* WHAT NEEDS TO BE DONE
Word for word, restate the lines of the data below between those holding "The height and width of the screenshot is (572, 1190)." and "Given: Sort the file list by Date column", inclusive; pictures do not belong in the copy.

* TASK INPUT
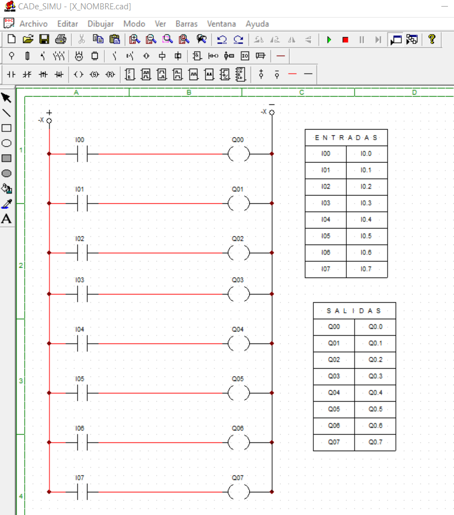Insert a normally closed contact
Viewport: 454px width, 515px height.
[26, 74]
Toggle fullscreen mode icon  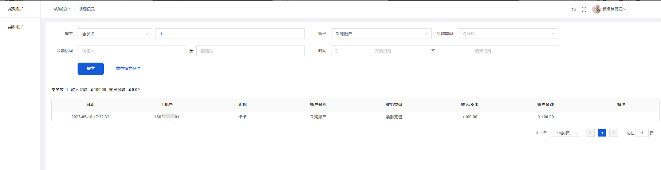[x=584, y=9]
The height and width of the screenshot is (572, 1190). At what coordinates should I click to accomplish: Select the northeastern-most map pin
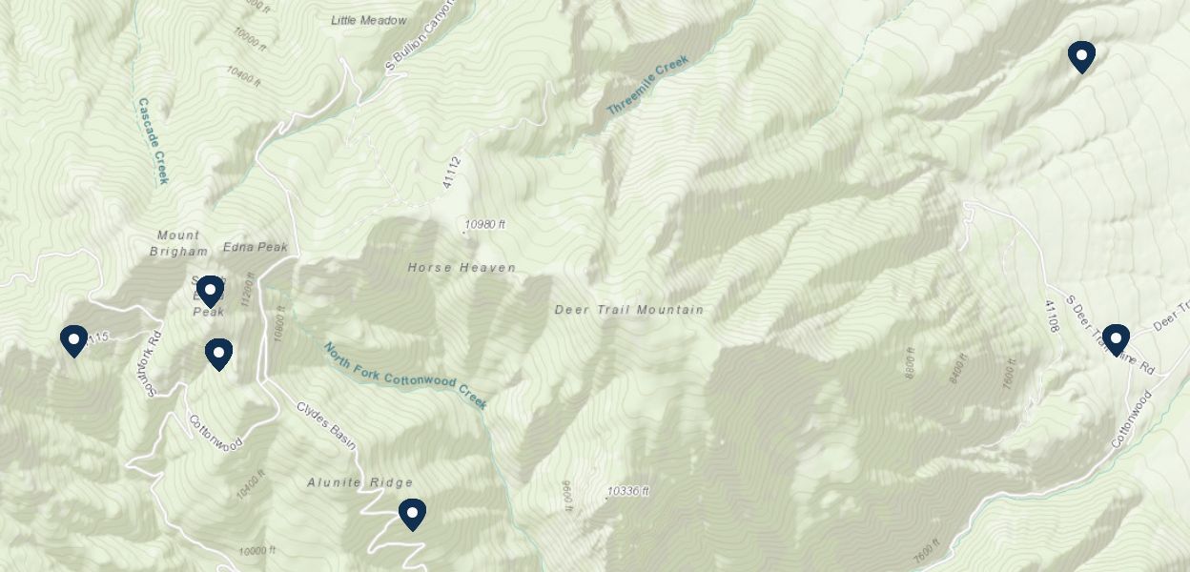coord(1081,57)
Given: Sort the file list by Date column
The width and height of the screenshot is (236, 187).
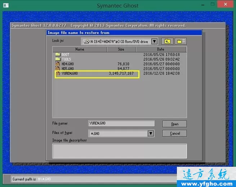Looking at the screenshot, I should [x=161, y=49].
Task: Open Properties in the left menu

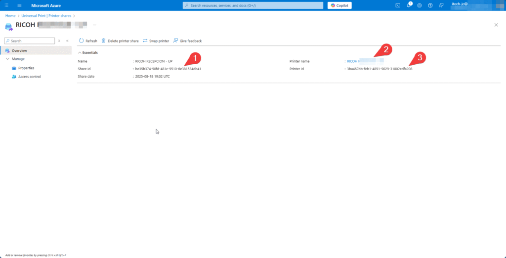Action: click(x=26, y=68)
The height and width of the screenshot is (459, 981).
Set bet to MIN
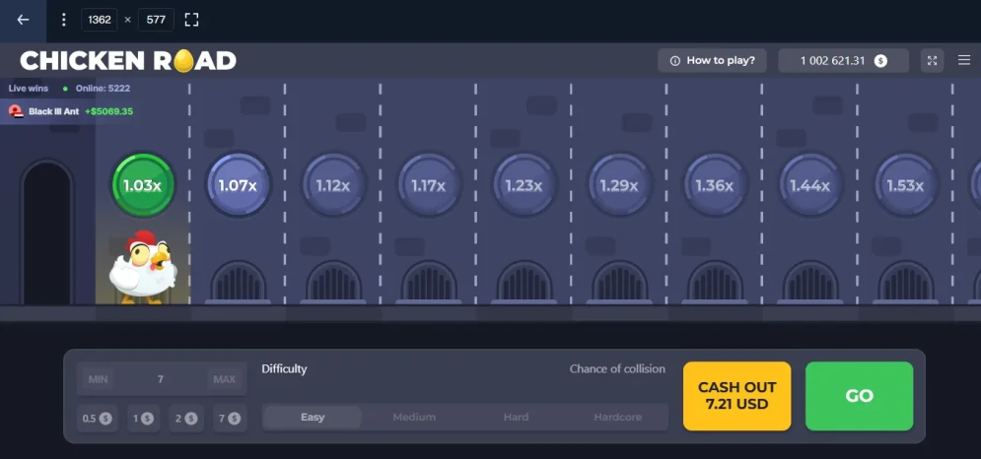tap(99, 379)
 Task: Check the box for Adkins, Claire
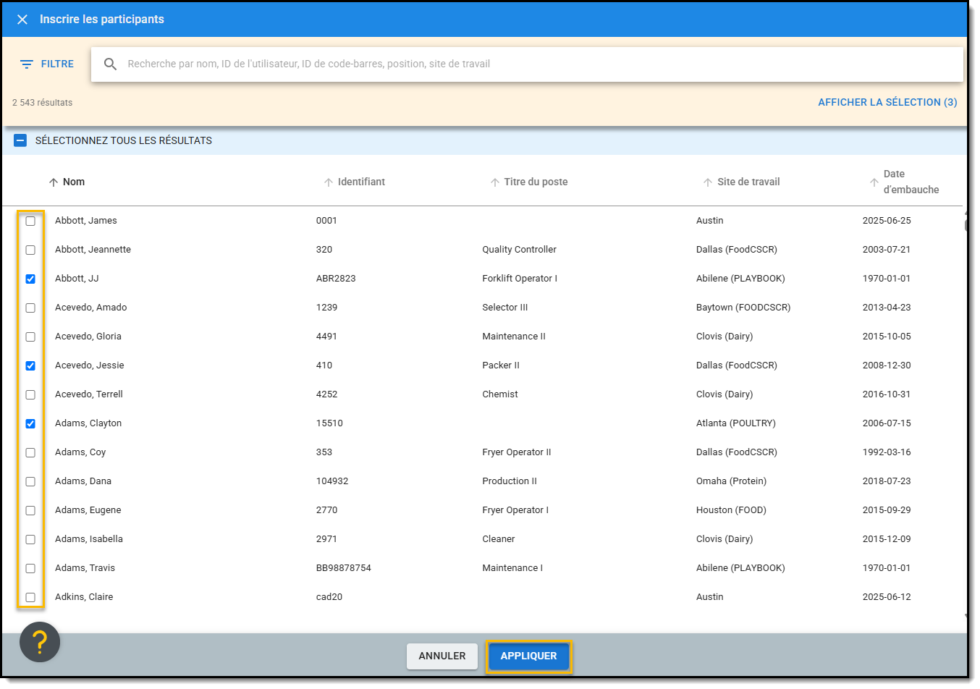(30, 598)
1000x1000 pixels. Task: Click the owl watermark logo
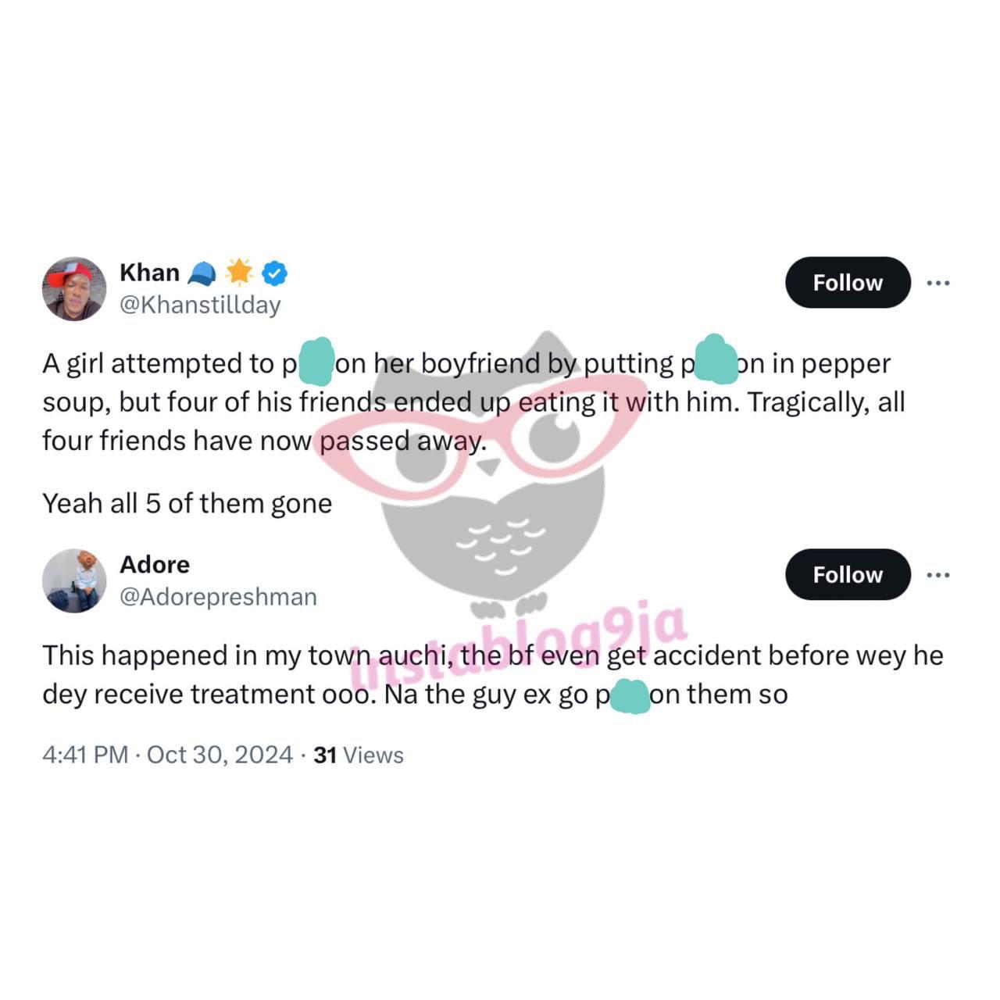490,473
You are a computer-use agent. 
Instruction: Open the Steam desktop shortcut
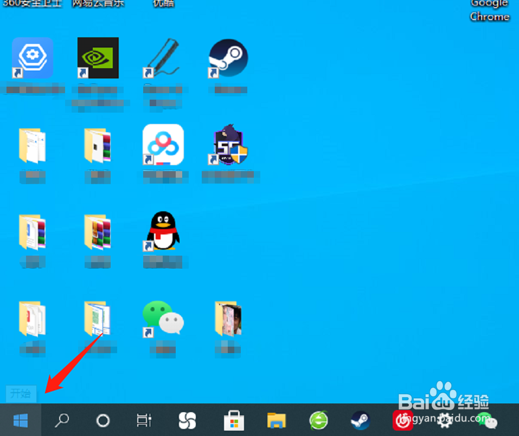pos(228,58)
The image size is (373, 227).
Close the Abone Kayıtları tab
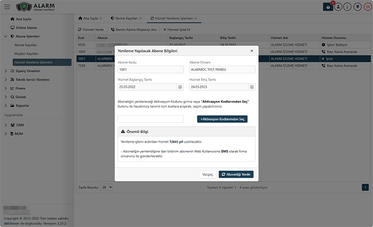(140, 18)
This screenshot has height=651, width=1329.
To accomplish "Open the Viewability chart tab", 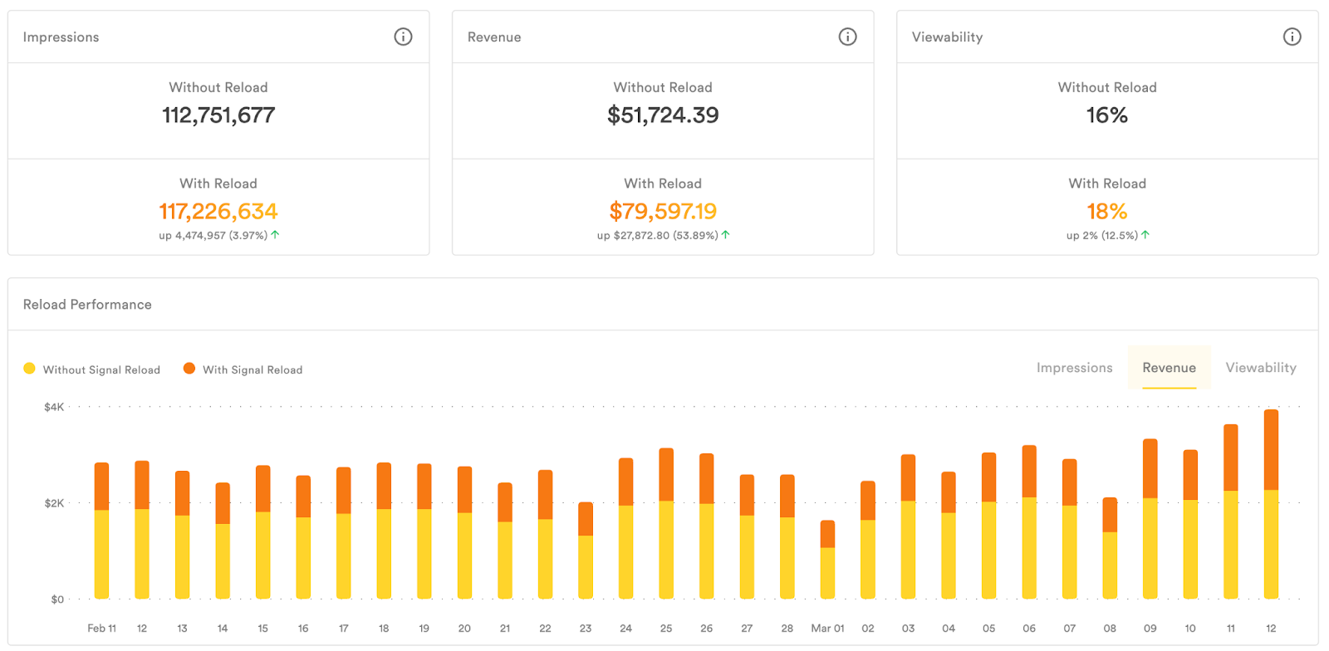I will click(1260, 368).
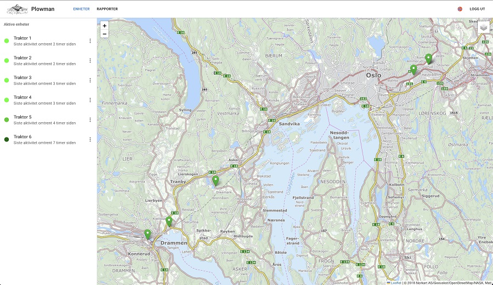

* PROBLEM SOLUTION
The height and width of the screenshot is (572, 1190). At what coordinates should I click to accomplish: Select the northeastern-most map pin
coord(1081,57)
Given: Sort the file list by Date column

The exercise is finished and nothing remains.